▶ _Passage to read_:
************

The use of Oyster pay as you go (PAYG) payment has now been implemented across National Rail services in the London Travelcard area (Zones 1–9), some additional stations served by c2c, Elizabeth line (not West Drayton to Reading), Govia Thameslink Railway, Greater Anglia, and London Overground, Southeastern highspeed services within London, as well as Gatwick Express and Heathrow Express.

Background
The Oyster card was launched in 2003 with the facility to hold season-ticket Travelcards, accepted on both London Underground and National Rail services. In January 2004, a PAYG product was launched for use on London Underground and DLR, but only a limited number of National Rail operators accepted the product on parts of their routes, usually because their tickets were interchangeable with London Underground ticketing under long-standing agreements.

In May 2006 TfL and the Department for Transport agreed a £20 million funding package for train operators to install the equipment necessary to accept PAYG at all London stations. The package was not taken up by any train operating companies and in September 2006, the South West Trains franchise was renewed by the Department for Transport with the condition that smartcard ticketing must be in place by 2009. In November 2007 the metro routes operated by Silverlink were brought under the control of TfL and operated under the brand name London Overground, accepting Oyster PAYG.

************

▶ _Given data_:
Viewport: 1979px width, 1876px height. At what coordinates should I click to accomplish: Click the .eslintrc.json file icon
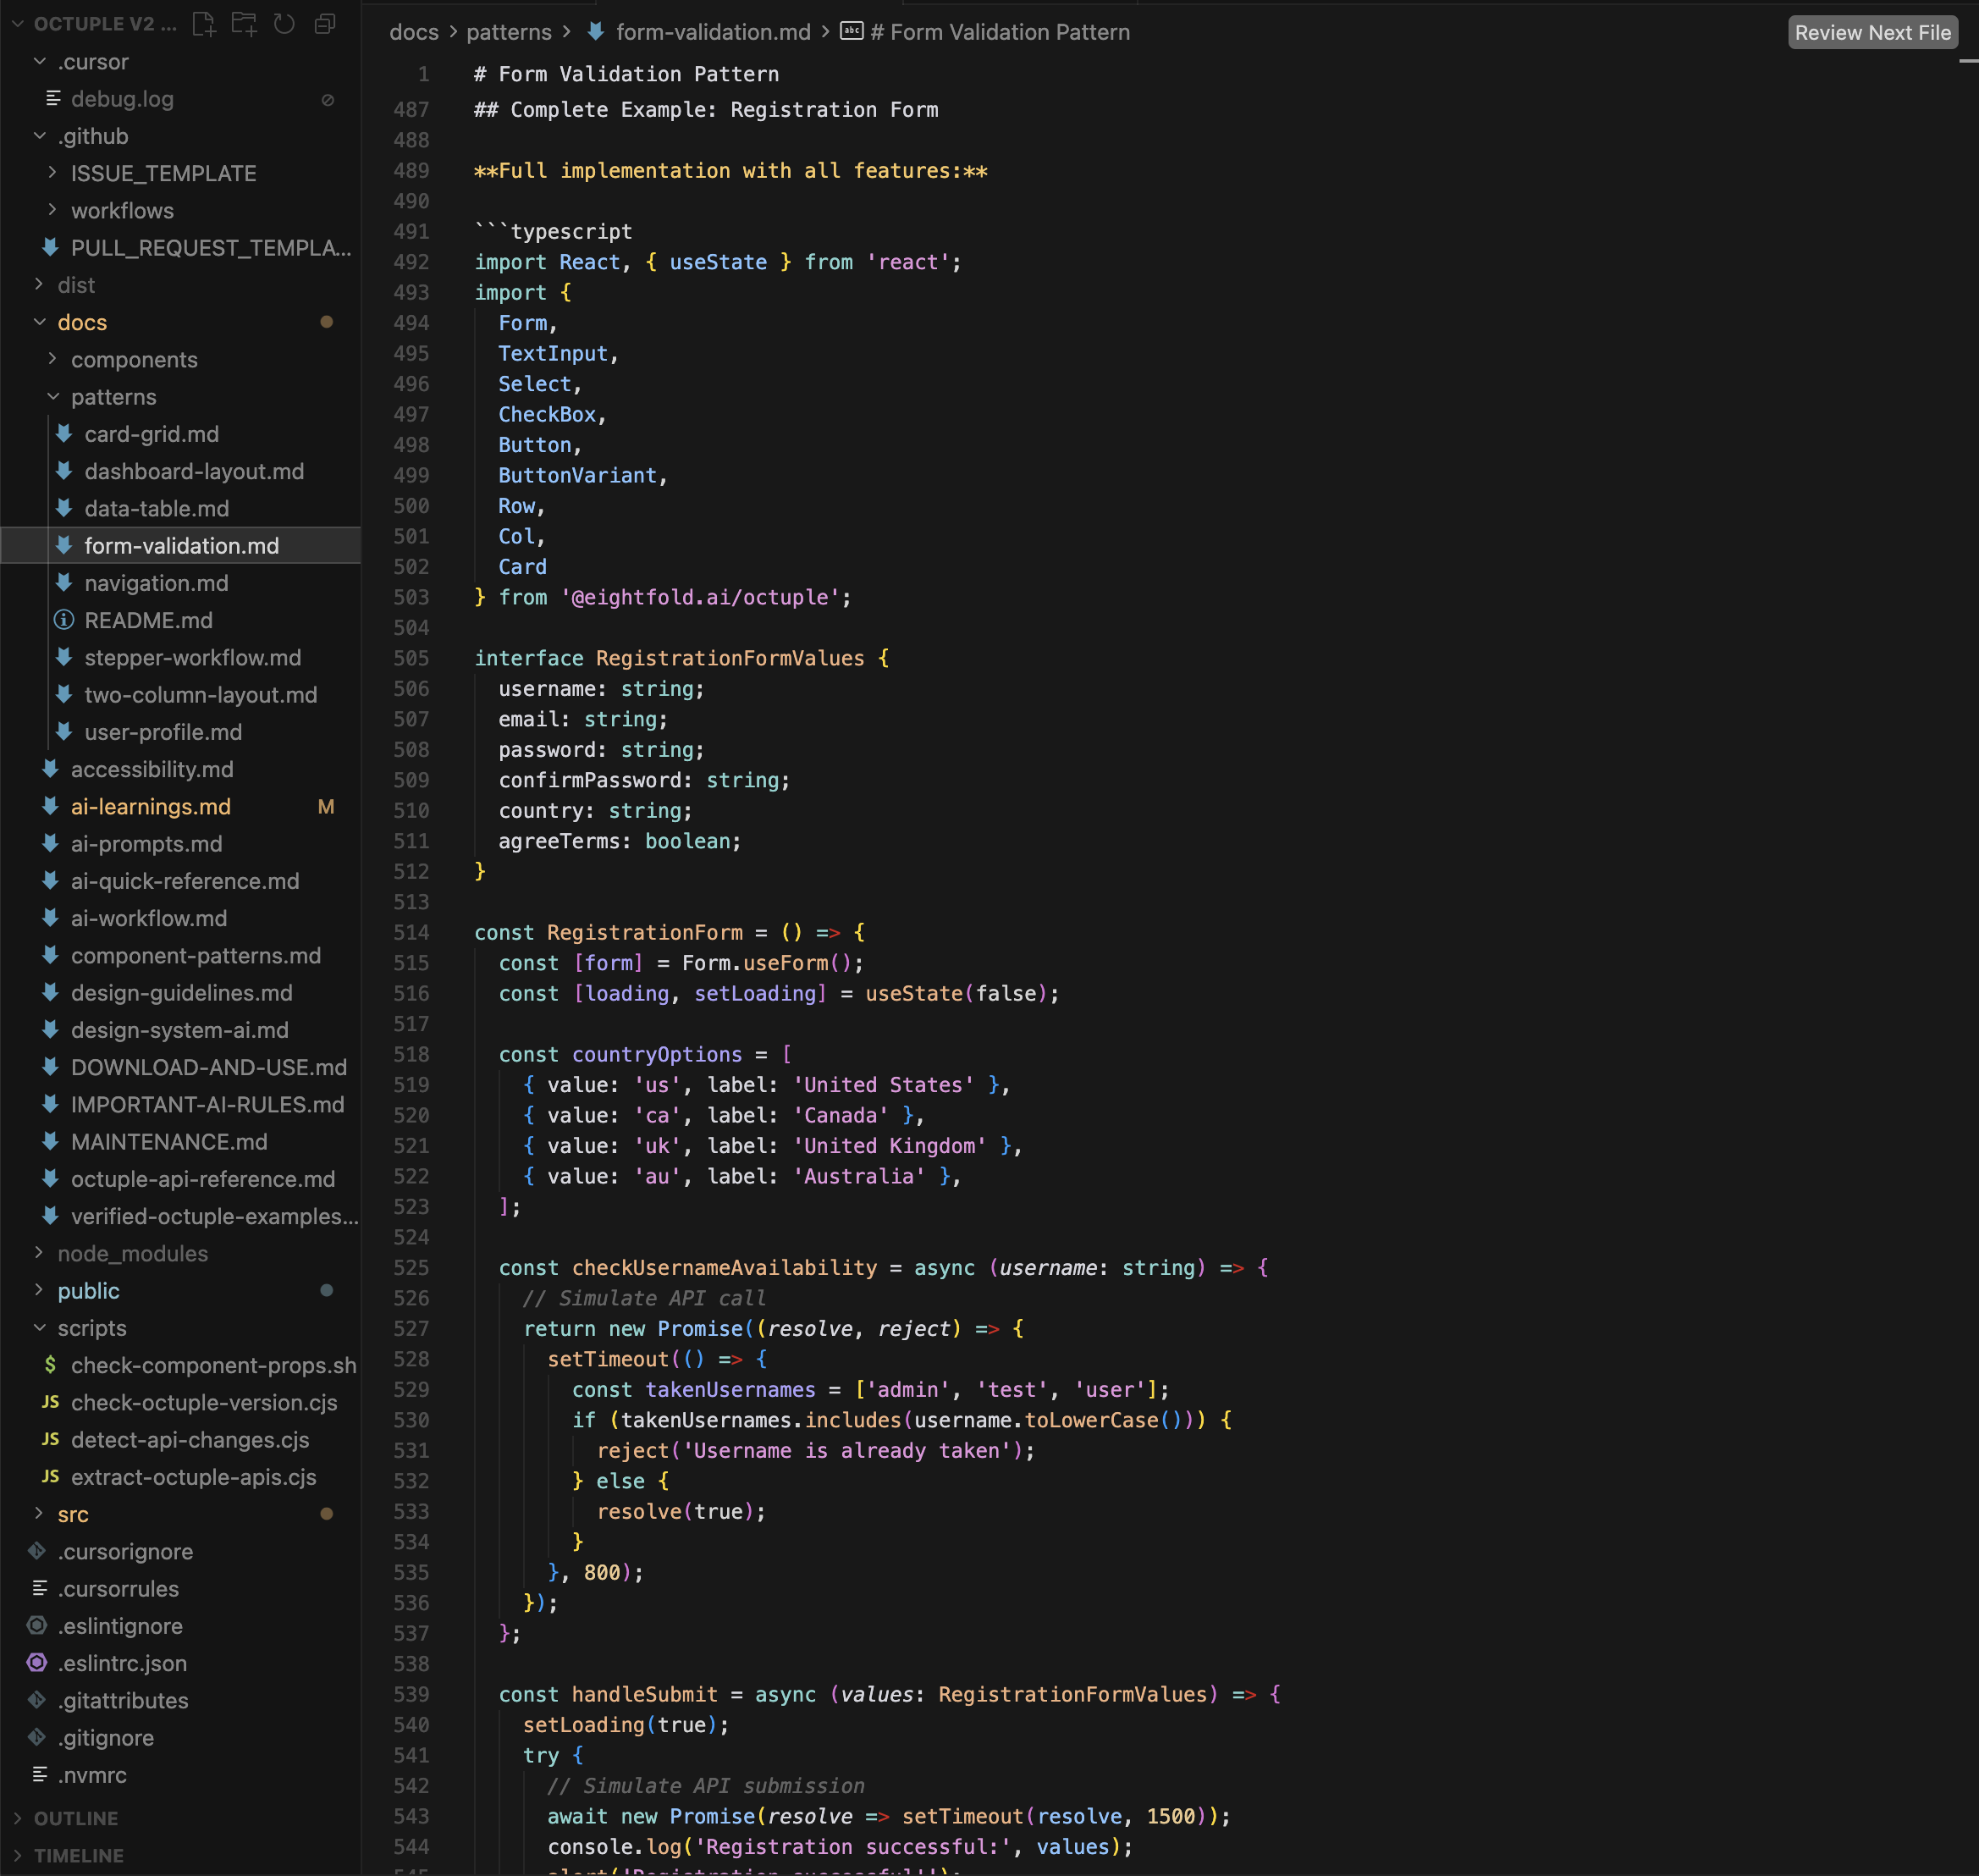pyautogui.click(x=37, y=1663)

************

▶ _The problem_: Resume the passage on Oyster pay-as-you-go acceptance across National Rail services, continuing from where it stops.

▶ _Output of the exercise_:
A necessary precursor of the acceptance of Oyster PAYG was the introduction of zonal single fares on the National Rail network in London; this was implemented in January 2007. Also in January, the then Mayor of London Ken Livingstone announced that he required operators to sign up by 31 January 2007 in order to receive the funding package offer. c2c and Chiltern Railways accepted the deal and on 31 January 2007, a commitment was made by ATOC, in principle, that all other operators would eventually accept the PAYG product. According to ATOC, roll-out plans were subject to the installation of suitable ticket gates and back office equipment at all 330 stations. It was expected that by February 2009 TfL would announce plans for all suburban trains to accept the card. In May 2009 London TravelWatch indicated it had discovered that the works were unlikely to be completed until 2010. On 23 November 2009 the GLA announced that from 2 January 2010 the vast majority of rail services in Greater London would accept Oyster PAYG.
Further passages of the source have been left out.